At first when it quit working entirely I thought maybe I had damaged the ribbon cable when I was working on the printer (removing the Pi board to access the SD card to upgrade the system to the newest branch), so I ordered a new cable, but that didn't fix it.

Once I went back and installed the newest version of OctoPi WITHOUT the new camera branch, it started working just fine again.

If you are willing to help, provide details regarding "did not work", i.e. a systeminfo bundle and any other details.
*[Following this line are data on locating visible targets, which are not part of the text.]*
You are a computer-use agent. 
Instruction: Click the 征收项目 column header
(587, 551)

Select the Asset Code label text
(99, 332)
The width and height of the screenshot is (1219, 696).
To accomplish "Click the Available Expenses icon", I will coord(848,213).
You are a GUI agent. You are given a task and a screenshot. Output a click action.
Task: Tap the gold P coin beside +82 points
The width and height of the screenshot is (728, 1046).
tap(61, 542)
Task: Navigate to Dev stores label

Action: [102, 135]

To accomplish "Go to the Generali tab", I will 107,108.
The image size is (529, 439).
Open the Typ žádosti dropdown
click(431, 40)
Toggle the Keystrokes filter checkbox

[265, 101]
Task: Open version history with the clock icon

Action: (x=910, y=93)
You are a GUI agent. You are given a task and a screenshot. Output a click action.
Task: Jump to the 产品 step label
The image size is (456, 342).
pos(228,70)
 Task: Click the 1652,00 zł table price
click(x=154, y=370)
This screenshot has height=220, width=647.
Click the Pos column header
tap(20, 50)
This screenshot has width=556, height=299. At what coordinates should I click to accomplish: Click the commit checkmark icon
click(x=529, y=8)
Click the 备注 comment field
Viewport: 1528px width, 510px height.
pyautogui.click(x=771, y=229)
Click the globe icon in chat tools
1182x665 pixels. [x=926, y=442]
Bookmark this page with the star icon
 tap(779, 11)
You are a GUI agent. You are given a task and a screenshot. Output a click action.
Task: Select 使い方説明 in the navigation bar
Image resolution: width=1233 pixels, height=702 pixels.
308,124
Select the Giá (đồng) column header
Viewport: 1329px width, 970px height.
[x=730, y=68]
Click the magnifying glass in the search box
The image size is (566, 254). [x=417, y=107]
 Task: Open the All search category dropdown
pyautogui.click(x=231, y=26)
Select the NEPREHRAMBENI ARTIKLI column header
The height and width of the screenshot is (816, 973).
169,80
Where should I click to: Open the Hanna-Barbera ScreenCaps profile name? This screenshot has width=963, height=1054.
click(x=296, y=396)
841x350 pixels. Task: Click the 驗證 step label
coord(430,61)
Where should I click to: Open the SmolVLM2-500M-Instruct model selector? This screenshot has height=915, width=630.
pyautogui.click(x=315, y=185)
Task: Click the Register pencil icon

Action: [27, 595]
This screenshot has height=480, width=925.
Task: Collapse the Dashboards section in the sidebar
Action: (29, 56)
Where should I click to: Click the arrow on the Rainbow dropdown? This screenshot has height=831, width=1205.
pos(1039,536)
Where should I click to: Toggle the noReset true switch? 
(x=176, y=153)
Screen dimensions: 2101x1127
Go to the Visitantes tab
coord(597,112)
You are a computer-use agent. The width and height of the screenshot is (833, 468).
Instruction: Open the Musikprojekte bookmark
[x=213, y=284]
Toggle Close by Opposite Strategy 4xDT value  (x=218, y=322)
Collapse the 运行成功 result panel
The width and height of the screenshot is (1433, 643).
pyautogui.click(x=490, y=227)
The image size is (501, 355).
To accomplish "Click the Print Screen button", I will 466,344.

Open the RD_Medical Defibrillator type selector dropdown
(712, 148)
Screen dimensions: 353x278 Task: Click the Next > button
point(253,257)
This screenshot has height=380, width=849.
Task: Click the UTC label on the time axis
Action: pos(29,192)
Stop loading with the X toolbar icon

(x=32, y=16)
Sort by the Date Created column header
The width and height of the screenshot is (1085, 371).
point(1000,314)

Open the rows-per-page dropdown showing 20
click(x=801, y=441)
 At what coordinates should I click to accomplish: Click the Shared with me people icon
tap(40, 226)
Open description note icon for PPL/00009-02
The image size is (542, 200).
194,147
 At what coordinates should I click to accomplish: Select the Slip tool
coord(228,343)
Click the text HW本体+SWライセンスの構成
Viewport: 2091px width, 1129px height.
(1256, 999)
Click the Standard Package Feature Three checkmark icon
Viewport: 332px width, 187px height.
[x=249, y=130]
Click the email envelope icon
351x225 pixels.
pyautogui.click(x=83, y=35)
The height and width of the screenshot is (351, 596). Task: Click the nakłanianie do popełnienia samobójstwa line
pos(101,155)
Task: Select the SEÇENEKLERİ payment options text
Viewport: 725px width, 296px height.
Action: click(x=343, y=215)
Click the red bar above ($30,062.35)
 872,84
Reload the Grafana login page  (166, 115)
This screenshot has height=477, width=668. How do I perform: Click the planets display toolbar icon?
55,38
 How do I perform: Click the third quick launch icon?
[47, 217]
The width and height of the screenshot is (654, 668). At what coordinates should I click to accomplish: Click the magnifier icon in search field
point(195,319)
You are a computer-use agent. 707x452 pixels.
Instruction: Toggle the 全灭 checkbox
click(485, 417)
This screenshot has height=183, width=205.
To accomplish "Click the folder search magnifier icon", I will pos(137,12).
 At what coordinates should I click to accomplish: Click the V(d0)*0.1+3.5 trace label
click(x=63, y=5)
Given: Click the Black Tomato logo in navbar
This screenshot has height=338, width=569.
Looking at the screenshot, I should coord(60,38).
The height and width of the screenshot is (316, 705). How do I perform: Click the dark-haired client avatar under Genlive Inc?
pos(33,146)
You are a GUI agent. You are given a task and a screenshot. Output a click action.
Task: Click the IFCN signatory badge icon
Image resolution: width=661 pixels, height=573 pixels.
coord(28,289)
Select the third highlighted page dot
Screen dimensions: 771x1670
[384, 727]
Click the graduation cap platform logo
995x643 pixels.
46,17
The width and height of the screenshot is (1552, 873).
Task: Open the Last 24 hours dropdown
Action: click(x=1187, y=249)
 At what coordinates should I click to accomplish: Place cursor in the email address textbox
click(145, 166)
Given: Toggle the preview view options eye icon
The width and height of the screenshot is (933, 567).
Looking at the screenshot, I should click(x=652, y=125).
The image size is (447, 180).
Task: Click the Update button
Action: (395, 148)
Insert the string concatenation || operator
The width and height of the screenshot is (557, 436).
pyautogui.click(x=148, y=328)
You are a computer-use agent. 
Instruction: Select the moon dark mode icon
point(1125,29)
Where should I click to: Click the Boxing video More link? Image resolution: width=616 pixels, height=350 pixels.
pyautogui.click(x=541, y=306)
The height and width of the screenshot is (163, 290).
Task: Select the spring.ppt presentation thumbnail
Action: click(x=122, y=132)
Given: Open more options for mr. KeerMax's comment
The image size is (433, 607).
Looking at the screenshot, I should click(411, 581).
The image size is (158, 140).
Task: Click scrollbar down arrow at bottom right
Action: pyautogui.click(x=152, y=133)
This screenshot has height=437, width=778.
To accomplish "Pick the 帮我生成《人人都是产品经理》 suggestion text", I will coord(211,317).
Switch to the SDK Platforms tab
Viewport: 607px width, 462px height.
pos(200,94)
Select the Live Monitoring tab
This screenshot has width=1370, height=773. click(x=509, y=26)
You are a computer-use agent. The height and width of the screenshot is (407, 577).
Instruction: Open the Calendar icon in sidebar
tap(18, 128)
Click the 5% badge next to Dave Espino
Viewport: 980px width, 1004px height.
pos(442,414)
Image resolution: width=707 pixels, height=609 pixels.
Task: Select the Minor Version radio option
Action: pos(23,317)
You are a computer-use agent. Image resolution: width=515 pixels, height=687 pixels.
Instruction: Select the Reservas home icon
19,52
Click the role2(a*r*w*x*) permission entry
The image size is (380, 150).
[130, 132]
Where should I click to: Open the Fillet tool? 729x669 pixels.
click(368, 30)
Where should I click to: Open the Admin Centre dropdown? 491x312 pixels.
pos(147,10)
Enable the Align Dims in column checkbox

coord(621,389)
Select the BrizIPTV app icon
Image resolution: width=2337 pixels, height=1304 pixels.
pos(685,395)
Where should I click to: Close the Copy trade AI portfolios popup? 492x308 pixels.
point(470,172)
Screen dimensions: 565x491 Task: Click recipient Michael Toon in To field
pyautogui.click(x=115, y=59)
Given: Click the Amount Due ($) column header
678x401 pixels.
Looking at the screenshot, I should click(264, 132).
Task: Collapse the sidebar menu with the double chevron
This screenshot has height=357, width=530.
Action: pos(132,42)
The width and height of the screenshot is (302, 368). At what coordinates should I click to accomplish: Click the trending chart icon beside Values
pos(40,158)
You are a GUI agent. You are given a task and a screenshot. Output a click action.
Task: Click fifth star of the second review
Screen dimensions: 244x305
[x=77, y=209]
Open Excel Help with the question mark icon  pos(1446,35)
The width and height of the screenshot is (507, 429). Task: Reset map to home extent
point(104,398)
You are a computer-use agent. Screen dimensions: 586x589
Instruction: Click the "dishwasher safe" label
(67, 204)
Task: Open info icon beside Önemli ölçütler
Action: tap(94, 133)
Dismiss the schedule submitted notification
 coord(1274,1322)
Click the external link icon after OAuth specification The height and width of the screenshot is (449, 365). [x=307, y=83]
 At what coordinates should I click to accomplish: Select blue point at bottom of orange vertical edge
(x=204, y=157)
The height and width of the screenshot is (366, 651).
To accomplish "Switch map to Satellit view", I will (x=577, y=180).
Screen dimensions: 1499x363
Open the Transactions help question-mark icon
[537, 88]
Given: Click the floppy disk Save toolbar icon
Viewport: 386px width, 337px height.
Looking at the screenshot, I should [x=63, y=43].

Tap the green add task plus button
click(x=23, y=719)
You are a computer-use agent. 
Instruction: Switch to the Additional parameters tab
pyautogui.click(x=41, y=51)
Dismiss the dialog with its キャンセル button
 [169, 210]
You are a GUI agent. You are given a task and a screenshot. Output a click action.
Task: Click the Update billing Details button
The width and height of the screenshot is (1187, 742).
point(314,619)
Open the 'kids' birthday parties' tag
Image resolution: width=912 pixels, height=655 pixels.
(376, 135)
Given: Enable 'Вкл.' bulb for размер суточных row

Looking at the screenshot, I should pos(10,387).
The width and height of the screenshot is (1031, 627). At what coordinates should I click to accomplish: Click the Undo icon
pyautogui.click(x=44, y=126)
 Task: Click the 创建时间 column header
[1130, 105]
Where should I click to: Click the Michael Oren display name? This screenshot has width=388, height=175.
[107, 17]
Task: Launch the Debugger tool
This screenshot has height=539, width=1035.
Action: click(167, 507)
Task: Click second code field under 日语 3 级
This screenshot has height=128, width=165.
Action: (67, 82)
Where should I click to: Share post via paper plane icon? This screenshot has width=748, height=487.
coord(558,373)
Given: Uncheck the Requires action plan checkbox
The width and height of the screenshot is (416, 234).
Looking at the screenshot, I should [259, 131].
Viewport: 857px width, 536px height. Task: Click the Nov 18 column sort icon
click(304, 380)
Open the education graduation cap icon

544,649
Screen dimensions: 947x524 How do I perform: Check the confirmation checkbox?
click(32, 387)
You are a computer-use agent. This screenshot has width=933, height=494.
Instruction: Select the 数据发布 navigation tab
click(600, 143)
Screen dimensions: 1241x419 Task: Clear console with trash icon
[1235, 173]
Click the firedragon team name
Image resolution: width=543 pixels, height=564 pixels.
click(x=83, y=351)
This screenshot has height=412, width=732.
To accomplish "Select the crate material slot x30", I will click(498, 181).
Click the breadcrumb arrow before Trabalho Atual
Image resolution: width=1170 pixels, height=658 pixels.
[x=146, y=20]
It would ultimately benefit the entire OctoPrint community. If possible, use a second microSD card so you can easily switch.

Ok will do. Give me a few days and ill get back here with a systeminfo upload. Just waiting on a MicroSD card extension cable to arrive, as my Pi is installed inside my ender 3 and requires tearing apart the machine to access the sd card in the Pi to swap it each time and then reinstalling all the parts to test it. So I ordered a MicroSD card extension cable to relocate the card slot outside to make things easier from now on.

Ok, I've reinstalled the New Camera Stack version of Ocroprint and I've attached a systeminfo bundle to this post. This was taken immediately after installing the new version and restoring my backup.

The camera has not completely quit working yet like it did last time, but it is glitching out right away like it did last time. Here is a short YouTube clip of the glitching webcam stream so you can see what I mean by glitching: https://youtu.be/rFi8g9GJ6qk

Again, for reference, this camera is the Arducam 5MP OV5647 Camera Module with Motorized IR-CUT Filter.

I will continue running this build of Octoprint for a while and upload another systeminfo bundle when/if the camera completely stops working again on this build.

octoprint-systeminfo-20231102183106.zip (20.8 KB)

curious if you've adjusted the width and height to the maximum available your camera is able to produce (2592x1944)? might need to play around with the OPTIONS='--camera-options="AfMode=2" --camera-options="AfRange=2"' part too. Looking at notes for libcamera on the camera-streamer docs...

  • for libcamera the --camera-type=libcamera --camera-format=YUYV (better image quality) or --camera-format=YUV420 (better performance)

I apologize if the question has already been asked but is it possible to somehow enable the features relating to libcamera in an existing installation of Octoprint (installed by hand on a raspberry)?